Murray Battery was an artillery battery located on Battery Path, beneath Government Hill in Central, Hong Kong. Named after Sir George Murray, it was built in 1841, shortly after the British took possession of Hong Kong, and served to protect the colonial government's headquarters. It was demolished in the 1950s and replaced with the Former Central Government Offices.

==History==
During the First Opium War, the British occupied Hong Kong in 1841 and one year later, the territory was ceded to them in the Treaty of Nanking. The new administration chose the site around Battery Path to build its headquarters and defences. The coastal fortification consisted of five coastal artillery positions that overlooked and guarded Victoria Harbour in 1882 (however, due to land reclamation, the site is no longer situated on the coastline). These were removed in the late 19th century, due to the military's relocation and development of artillery batteries in more obscure and outlying areas in Hong Kong Island—namely the Lei Yue Mun Fort built in 1887. Prior to 1856, Murray Battery also marked the limits of the city's street lighting; all roads east of the battery were not illuminated.

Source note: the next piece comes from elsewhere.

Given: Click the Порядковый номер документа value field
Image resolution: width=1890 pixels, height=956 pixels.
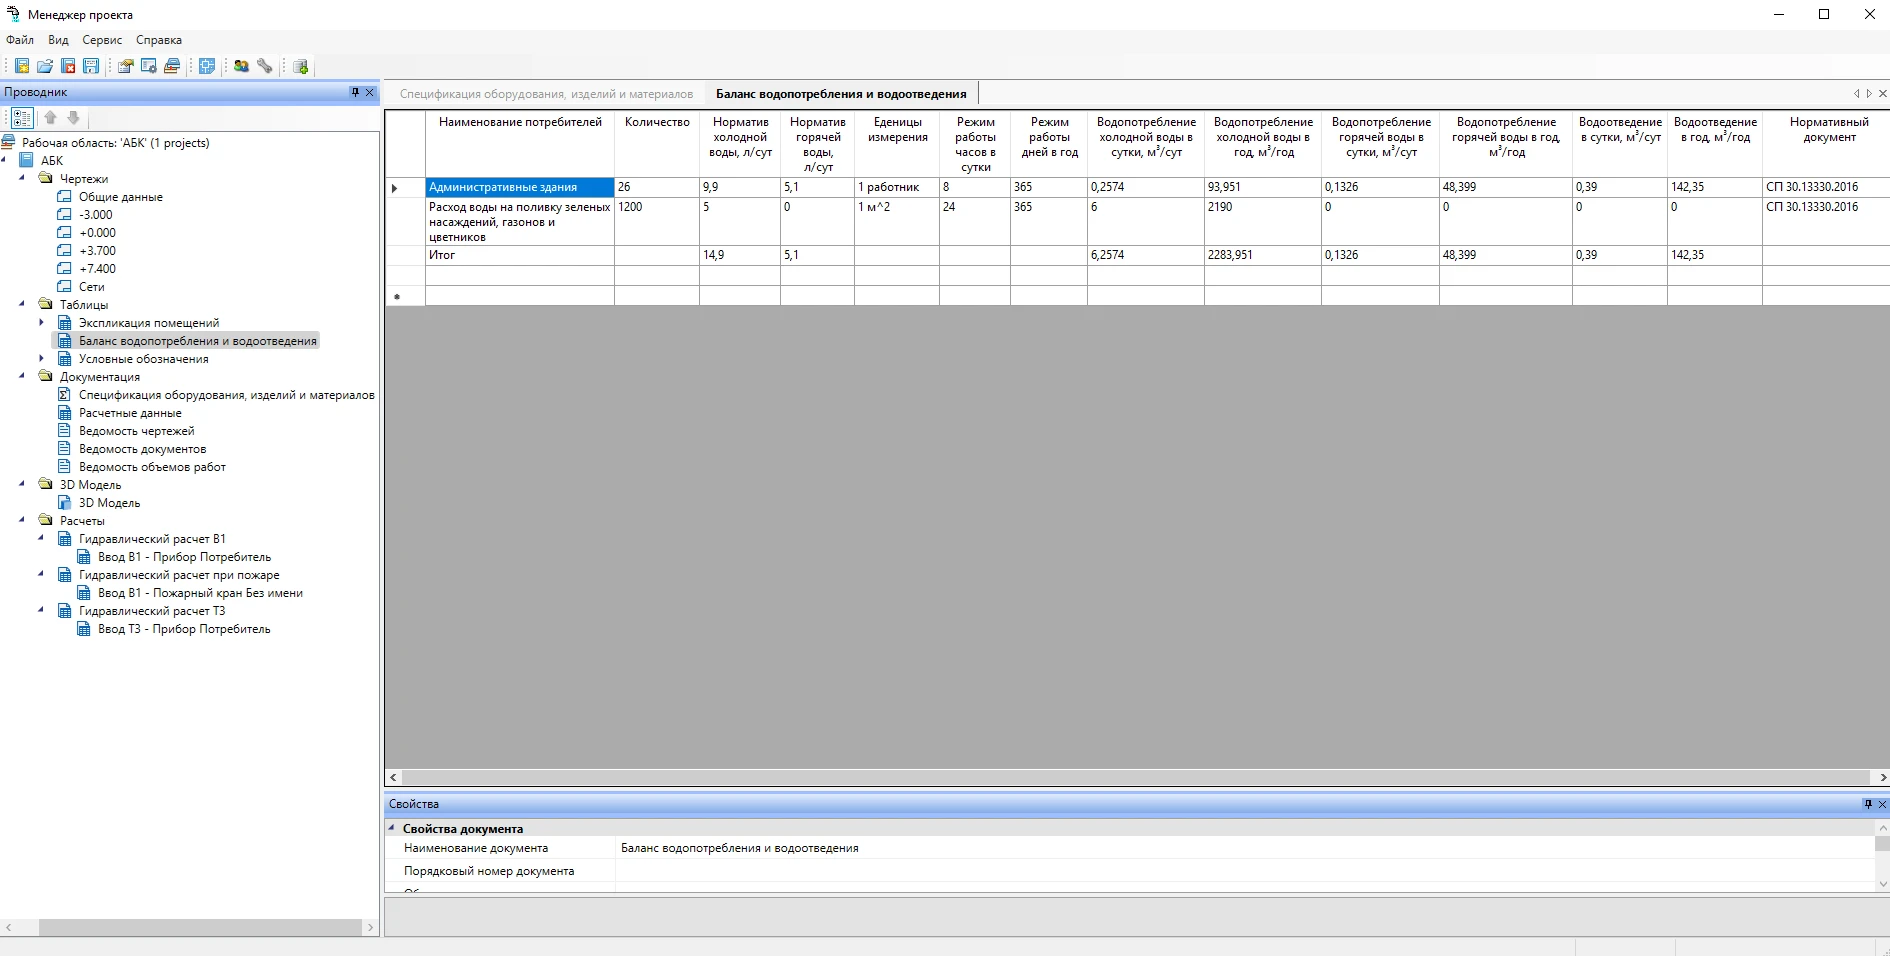Looking at the screenshot, I should coord(1240,871).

However, the site of the battery still existed until the 1950s, when the colonial government decided to redevelop the area in order to build a new headquarters building that would consolidate all government departments in one place. As a result, the battery was demolished and the new (now former) Central Government Offices (CGO) was built in its place, with construction being completed in 1959. The West Wing of the CGO now occupies the site of the battery. Today, a replica cannon located near the CGO pays tribute to Murray's Battery.